Ayris sagte nichts, richtete sich auf, und ich bemerkte plötzlich, dass er sein Gesicht gesenkt hatte, um meiner Geschichte zuzuhören. Seine Augen huschten zwischen mir und den beiden Männern vor ihm hin und her, und das Lager blieb unheimlich still. Panik begann in meiner Kehle aufzusteigen, als ich mich fragte, ob er mich für das, was ich getan hatte, verletzen oder sogar töten würde. Ich hatte keine Ahnung, nach welchen Regeln ich in diesem seltsamen Ort, gefüllt mit wilden, knurrenden Fremden, handeln sollte. Auch ihre ständige Bezeichnung für mich als 'Mensch' ließ mein Gehirn rasen.

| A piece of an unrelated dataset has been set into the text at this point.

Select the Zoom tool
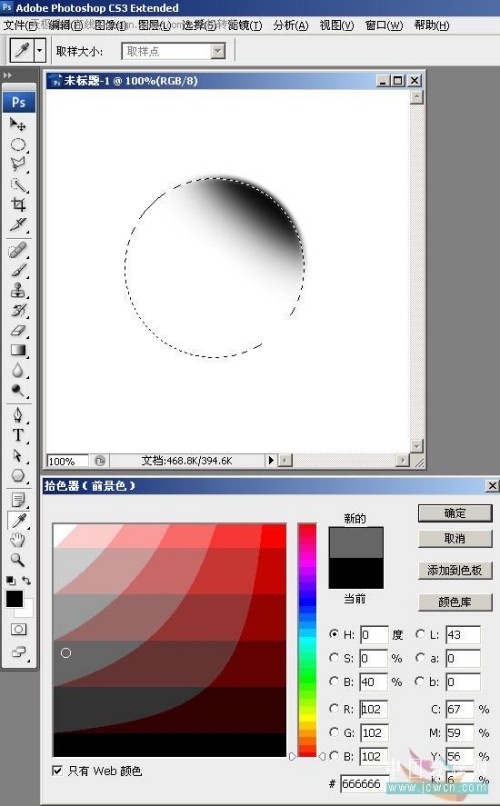This screenshot has height=806, width=500. point(18,559)
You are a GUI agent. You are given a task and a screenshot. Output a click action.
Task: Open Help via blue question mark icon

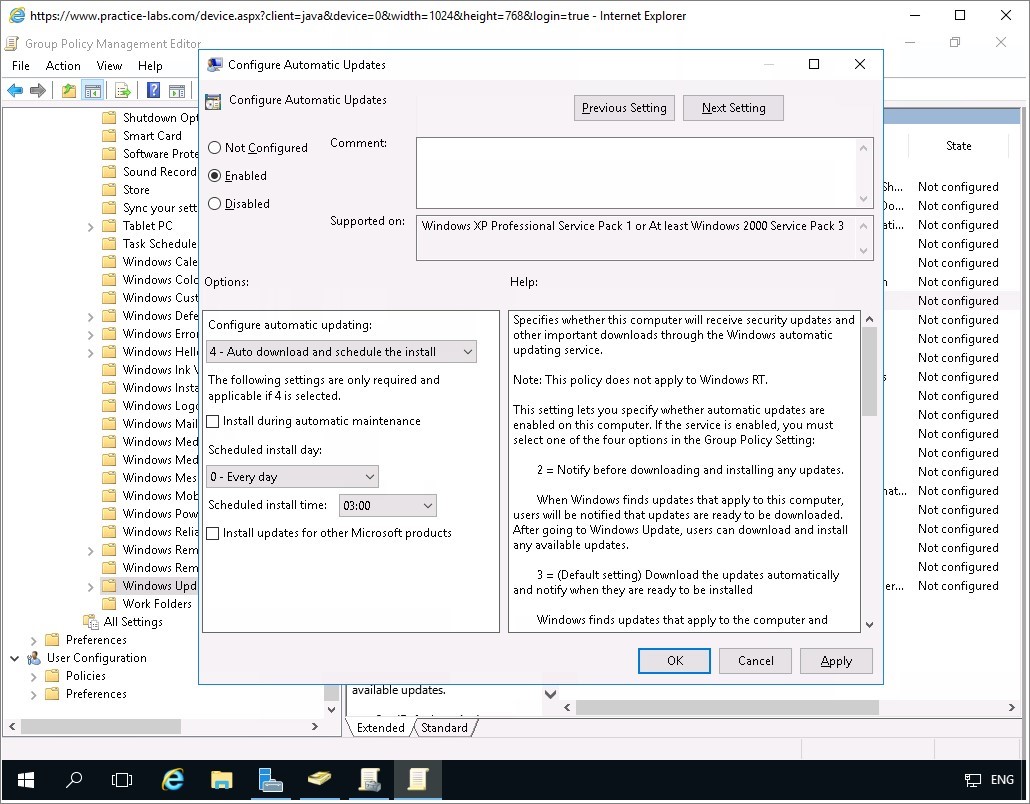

„Komm mit mir“, sprach er, seine Worte direkt an mich gerichtet, während das gesamte Lager gespannt zusah. Die Panik nahm zu, die Gedanken daran, wohin er mich bringen würde oder was er mit mir tun würde, weil ich seine Männer verletzt hatte, ließen meine Knie zittern, als er fest meine unverletzte Schulter packte und mich durch das Lager führte. Alle Augen waren auf uns gerichtet, während die Männer langsam wieder an die Arbeit gingen, sich durch die Massen von Zelten und Tischen bewegten; aber heimlich opportunistische Blicke auf die Quelle des Aufruhrs in ihrem Militärlager warfen. Ich begann plötzlich zu realisieren, dass es jetzt dunkel wurde, das sanfte Zwielicht des Abends in Greenvale hatte nun der Nacht in welchem gottverlassenen Ort auch immer Platz gemacht, in dem ich mich befand. Die dunklen Stoffe der Zelte flatterten im Wind, während wir vorbeigingen, die arbeitenden Körper der Männer machten Platz für ihren Kommandanten, indem jeder Mann anmutig zur Seite trat, um uns Durchgang zu gewähren.

Ich kämpfte darum, Schritt zu halten, während wir uns zu einem unbekannten Ziel schlängelten. Seine Schritte waren schnell und groß, dank seines enormen Rahmens. Bin ich irgendwie in eine Welt voller Riesen geraten? fragte ich mich, mein Gehirn versuchte, die Möglichkeit meines bevorstehenden Todes oder Schlimmeres zu ignorieren, als wir abrupt vor einem Zelt anhielten, das sich offenbar im Zentrum des Lagers befand. Ayris hob die Zeltklappe und bedeutete mir, hineinzugehen. Galle stieg in meiner Kehle auf, als ich mich fragte, welche Schrecken mich darin erwarteten.